Od początku sezonu Erling Haaland jest w wyśmienitej formie. Strzela gola za golem i postanowił sprawić sobie prezent. Najnowszym pojazdem w jego flocie luksusowych aut jest Lamborghini Huracan Sterrato w matowo zielonym kolorze warte 250 tys. funtów (około milion złotych).

Przeciętny człowiek nie jest w stanie przez całe życie odłożyć pieniądze na taki zakup. Norweski napastnik Manchesteru City zarobił na to auto w… dwa dni. Jego imponująca pensja to około milion funtów tygodniowo.

ZOBACZ WIDEO: Dostał przelew od ministerstwa. Aż zadzwonił, czy to na pewno ta kwota

Haaland pojawił się w ośrodku treningowym Manchesteru City prowadząc właśnie ten samochód. Do 100 km/h rozpędza się w zaledwie 3,4 sekundy. Włoski producent wyprodukował zaledwie 1499 egzemplarzy tego modelu, co czyni go jeszcze bardziej ekskluzywnym.

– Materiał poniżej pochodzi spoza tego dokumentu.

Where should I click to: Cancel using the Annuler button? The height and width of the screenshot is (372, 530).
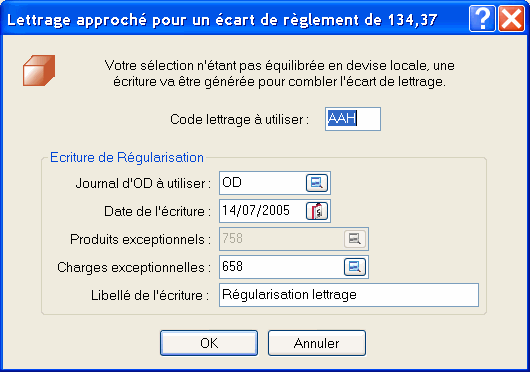pyautogui.click(x=317, y=343)
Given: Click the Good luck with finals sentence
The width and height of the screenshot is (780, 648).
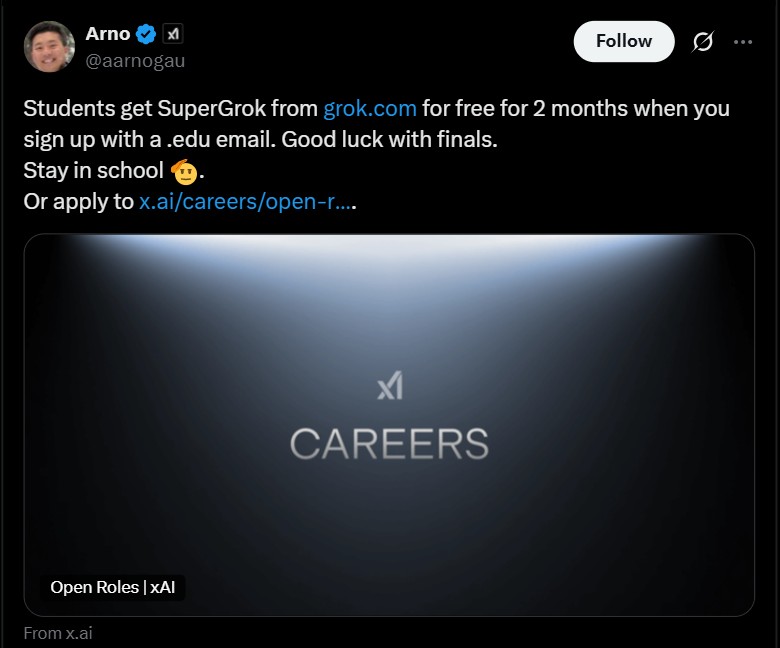Looking at the screenshot, I should pos(390,140).
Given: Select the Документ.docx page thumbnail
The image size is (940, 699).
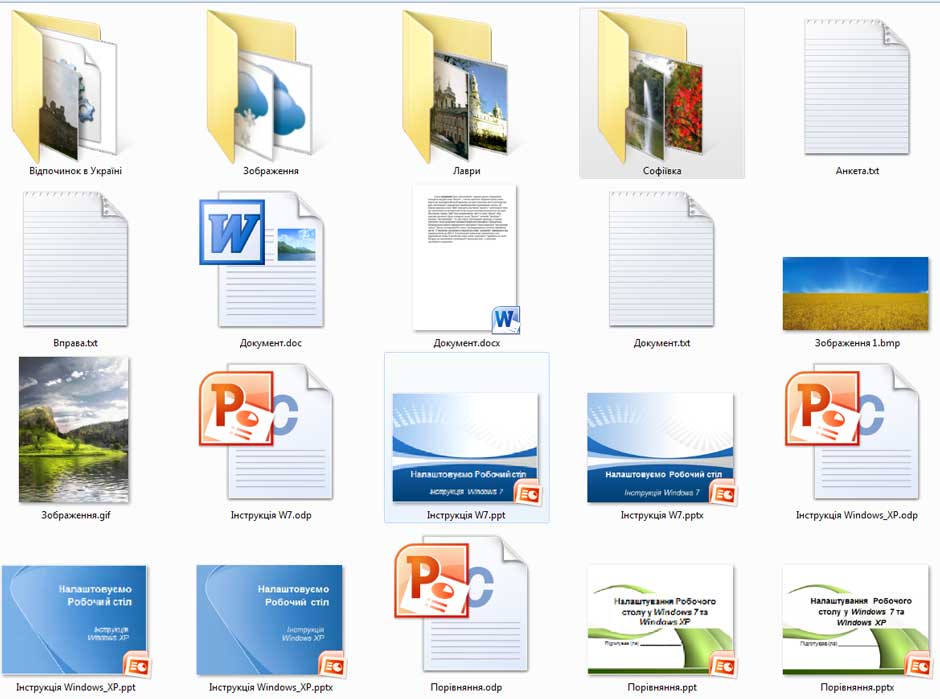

Jednak 250 tys. za samochód to dla Haalanda nieduży wydatek. Media pisały, że nawiązał współpracę z miliarderem i kolekcjonerem samochodów Ole Ertvaagiem, aby kupić Bugatti Tourbillion warte około cztery miliony funtów. Ten rzadki samochód jest jednym z zaledwie 250 wyprodukowanych egzemplarzy.

Haaland jest jednym z najlepiej opłacanych piłkarzy świata. Ma jednak na co wydawać pieniądze. Uwielbia bowiem luksusowe samochody i wg „Daily Mail” jego kolekcja jest już warta 10,5 mln funtów. W jego garażu znajdują się auta najbardziej prestiżowych marek na świecie: Ferrari, Lamborghini, Mercedes, Audi czy Porsche.

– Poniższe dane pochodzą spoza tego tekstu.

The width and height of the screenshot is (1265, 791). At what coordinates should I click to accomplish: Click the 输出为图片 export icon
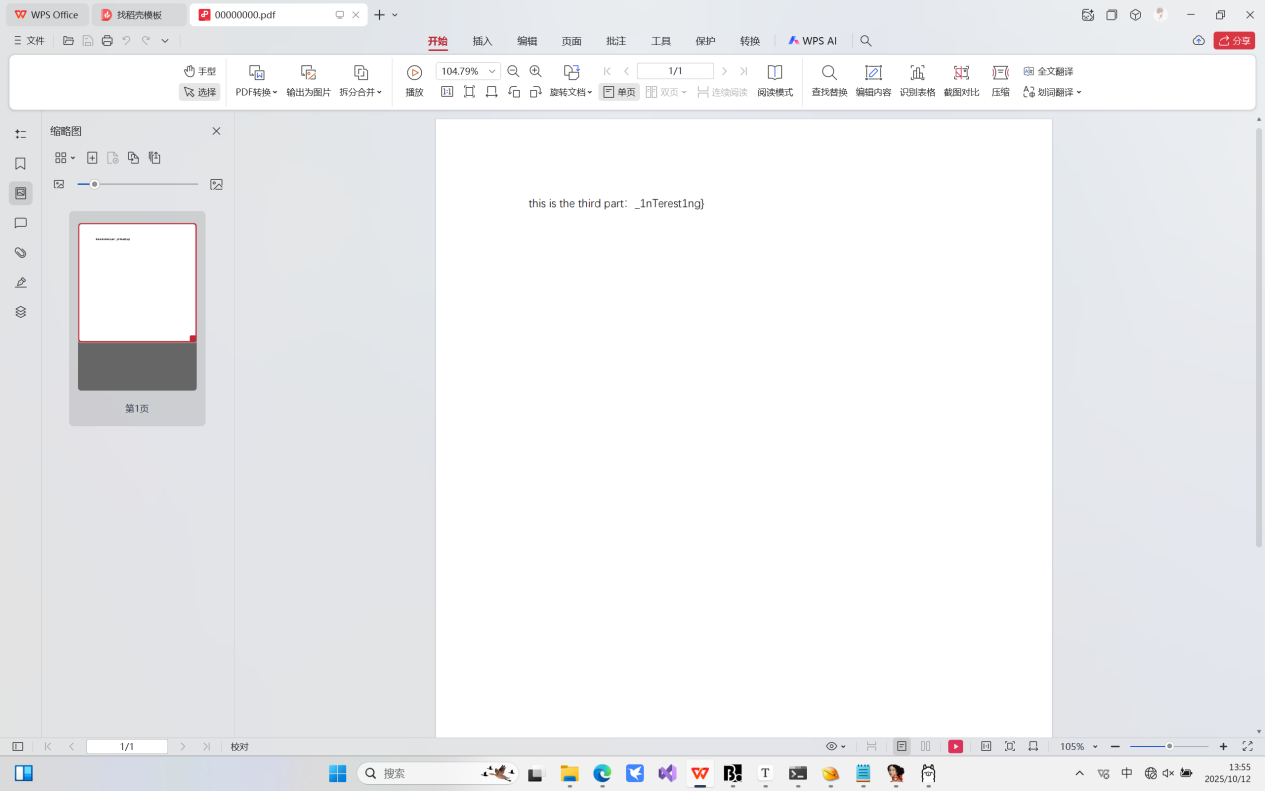tap(308, 73)
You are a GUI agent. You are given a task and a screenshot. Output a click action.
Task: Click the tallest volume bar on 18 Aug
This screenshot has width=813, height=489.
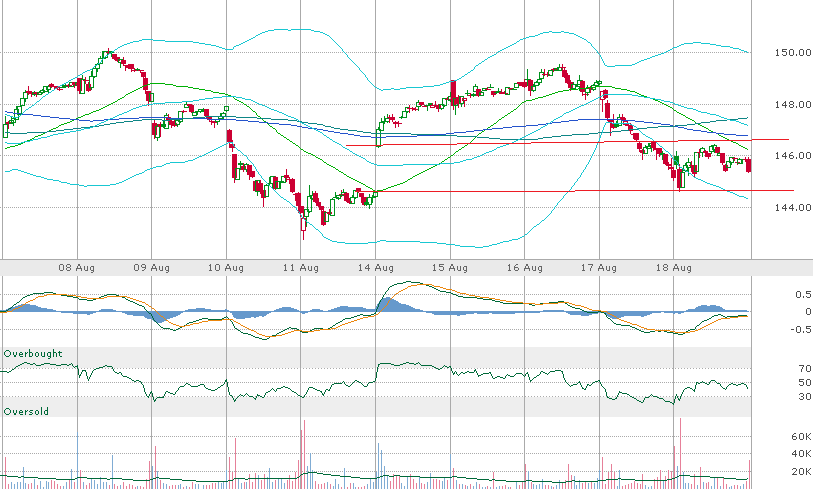coord(680,450)
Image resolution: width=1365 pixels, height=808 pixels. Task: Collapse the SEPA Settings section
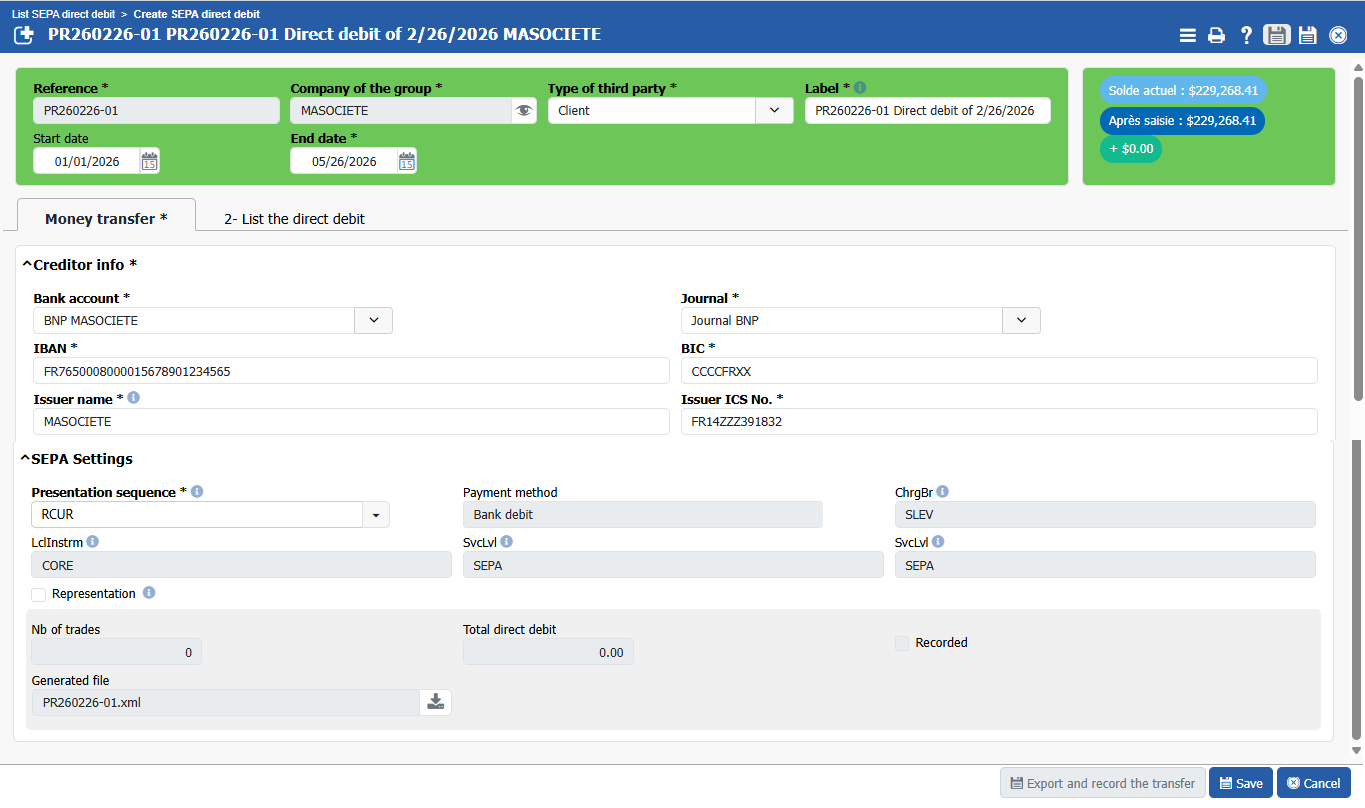(x=25, y=459)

Dla Man City 25-latek gra już od 2022 roku, gdy The Citizens kupili go z Borussii Dortmund za 60 mln euro. W zeszłym roku podpisał aż 10-letni kontrakt.

Tylko w tym sezonie strzelił 17 goli w zaledwie 14 meczach. Jego bilans w reprezentacji Norwegii także jest imponujący (51 goli w 46 meczach).